What’s Buzzfeed without all the cat photos and GIFs?
There’s a hilarious Tumblr blog making the rounds online that shows you. It’s called Buzzfeed Articles Minus GIFs, and it’s just what you think it is.
It strips down Buzzfeed listicles to just the text, removing all images. Some of them end up reading like children’s books, or choppy poetry.
There’s a strong argument to be made that the blog showcases how strong Buzzfeed’s writing really is. It’s not easy to make a listicle that flows even when the vast majority of its content — the photos — are removed.
We should also note that we’re laughing with Buzzfeed, not at Buzzfeed. It makes great, sharable content. There was previously a very funny Tumblr made about Business Insider, called “If Business Insider Was Around When,” and we laughed at that too.

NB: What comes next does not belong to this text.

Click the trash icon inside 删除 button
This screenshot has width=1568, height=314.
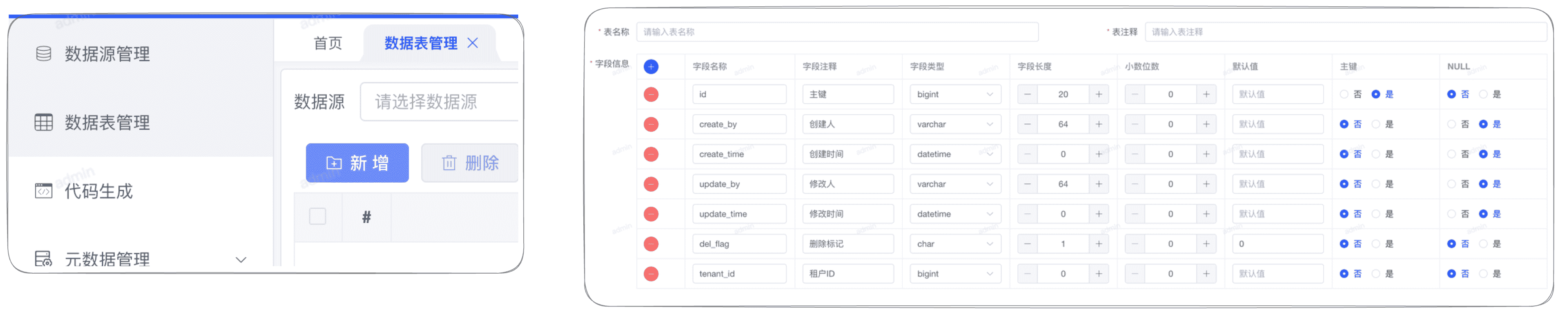(x=448, y=162)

(By the way, there’s also a popular hash tag making the rounds on Twitter, #darkbuzzfeed, with titles like “27 People Who Are Disappointed In You” and “42 Puppies Who Will Starve To Death.”)
Here are some examples of Buzzfeed articles, minus GIFs.
8 Reasons Candy Corn Is The Worst (Minus The GIFs)
It’s neither candy nor corn. Well, it might technically be a candy and includes corn syrup as an ingredient, but honestly, it just doesn’t count. Candy corn leaves kids feeling sad and unfulfilled. Wax is an actual ingredient in candy corn. The other ingredients are sugar, corn syrup, salt, egg whites and colorings. When trick or treating, it is almost always distributed in a homemade bag. Oreo couldn’t even make candy corn work. If you hand out candy corn on Halloween, you will be lame. You will end up with a lot of leftover wax-candy.
11 Reasons Why Showering Is The Best Part Of The Day (Minus the GIFs)
It’s a great excuse to play with bubbles. It can invigorate you. It’s the perfect opportunity to sing your heart out. Or unwind with the warm, steamy water. You can wear a mask. Crank the water up and grab some body wash to combat a hot, muggy day. You can reflect on your deepest thoughts. The feeling of a warm bathrobe is absolutely glorious. And a blast of cold water at the end can be totally refreshing.
18 Reasons Mushrooms Are a Garbage Food (Minus the GIFs)
Mushrooms are empirically disgusting. They are the worm-iest of foods. Worms or mushrooms?? YOU CAN’T EVEN TELL. Mushrooms are literally fungus. Did you know that the FDA legally allows 19 maggots and 74 mites in every 3.5-ounce can of mushrooms!! Mushrooms taste like nothing unless you coat them in oils and spices. They are slimy weird bulb food!!! Mushrooms are the surprise ruiner of many a pasta. Some of them LOOK LIKE BRAINS. Mushrooms look like garbage thrown on a pizza. They’re weird and puffy and scary. Everyone thinks vegetarians want a portobello mushroom sandwich or burger. Mushrooms are a poor and creepy excuse for a meat substitute. AHHH IS IT TOUCHING ME? I FEEL LIKE IT’S TOUCHING ME. Mushrooms make a very unpleasantly coloured soup. THIS IS AN UNHOLY UNION OF LIFE (ZUCCHINI) AND CRUEL, SENSELESS DEATH (MUSHROOM CARCASSES). Does this sound at all appetizing??? A mushroom once told me it hated puppies AND Beyoncé. Thanks for nothing, mushrooms. You are not a fun guy.